請求項12に係る熱中症度合い算出装置では、熱中症に起因する2つのパラメータ(体幹部温度と体内水分濃度)を得ることができる。また、入浴事故の引き金となる原因をより適切にセンシングすることができる。
【図面の簡単な説明】
【図1】本発明に係る入浴事故防止システム70のシステム構成を表すブロック図。
【図2】浴室61に設けられる浴室設備10,12,15,16,17の具体的配置を示す図。
【図3】本発明に係る入浴事故防止システム70の運転の流れを表すフローチャート。
【図4】浴室環境の初期設定の流れを表すフローチャート。
【図5】入浴準備の流れを表すフローチャート。
【図6】浴室設備12,15,16の運転開始の流れを表すフローチャート。
【図7】測定から測定値の送信までの流れを表すフローチャート。
【図8】入浴者80の確認の流れを表すフローチャート。
【図9】入浴危険度の決定の流れを表すフローチャート。
【図10】入浴事故防止機能の発現の流れを表すフローチャート。
【図11】浴室設備12,15,16の設定変更の流れを表すフローチャート。
【図12】入浴危険度に基づいた水位の調節の流れを表すフローチャート。
【図13】入浴危険度に基づいた湯温の調節の流れを表すフローチャート。
【図14】アラーム鳴動の流れを表すフローチャート。
【図15】熱中症度合い、入浴危険度および各浴室設備12,15,16に対する設定値の対応関係を表す表。
【図16】カーラーの救命曲線。
【符号の説明】
10 給湯機
11 入浴者情報測定部
11a 接触部(超音波発信側)
11b 接触部(超音波受信側)

[提供資料]:
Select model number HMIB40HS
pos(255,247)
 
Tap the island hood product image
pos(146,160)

[やること]: 上の入浴事故防止システムについての文章を、最後の行の後から書き継ぐ。

[回答]:
12 冷房エアコン
13 水位センサー
14 湯温センサー
15 冷却器
16 循環ポンプ
17 電磁弁
20 コンピュータ
30 第2浴室コントローラ
31 アラーム報知部
32 アラーム停止部
40 第1浴室コントローラ
50 浴室外アラーム報知器
61 浴室
62 脱衣所
63 居間
64 台所
65 寝室
70 入浴事故防止システム
80 入浴者

Claims (12)

  1. 入浴者(80)の体幹部温度を決定する体幹部温度決定手段(11)と、
    前記体幹部温度を含む情報に基づいて前記入浴者(80)の入浴に対する危険度を出力する入浴危険度出力手段(20,31,50)と、
    を備える、入浴危険度判定システム。
  2. 前記入浴者(80)の体幹部の一部または全部の生体電気インピーダンスを測定する生体電気インピーダンス測定手段(11)と、
    前記入浴者(80)の体幹部の一部または全部を伝搬する超音波の伝搬速度を測定する超音波伝搬速度測定手段(11)と、
    をさらに備え、
    前記体幹部温度決定手段(11)は、前記生体電気インピーダンスおよび前記超音波伝搬速度に基づいて前記体幹部温度を決定する、
    請求項1に記載の入浴危険度判定システム。
  3. 浴室または脱衣所と居室などとの部屋間温度差、湯温、入浴時間および浴室の無音時間の少なくとも1つを測定する測定手段をさらに備え、
    前記入力危険度出力手段(20,31,50)は、前記部屋間温度差、前記湯温、前記入浴時間および前記無音時間の少なくとも1つと前記体幹部温度とに基づいて前記入浴者(80)の入浴に対する危険度を出力する、
    請求項1または2に記載の入浴危険度判定システム。
  4. 前記体幹部温度決定手段(11)は、前記生体電気インピーダンスおよび前記超音波伝搬速度に基づいて前記入浴者(80)の前記体幹部温度を決定すると共に前記入浴者(80)の体内水分濃度をも決定し、
    前記入浴危険度出力手段(20,31,50)は、前記体幹部温度および前記体内水分濃度に基づいて熱中症度合いを算出し、前記熱中症度合いを含む情報に基づいて前記入浴者(80)の入浴に対する危険度を出力する、
    請求項2に記載の入浴危険度判定システム。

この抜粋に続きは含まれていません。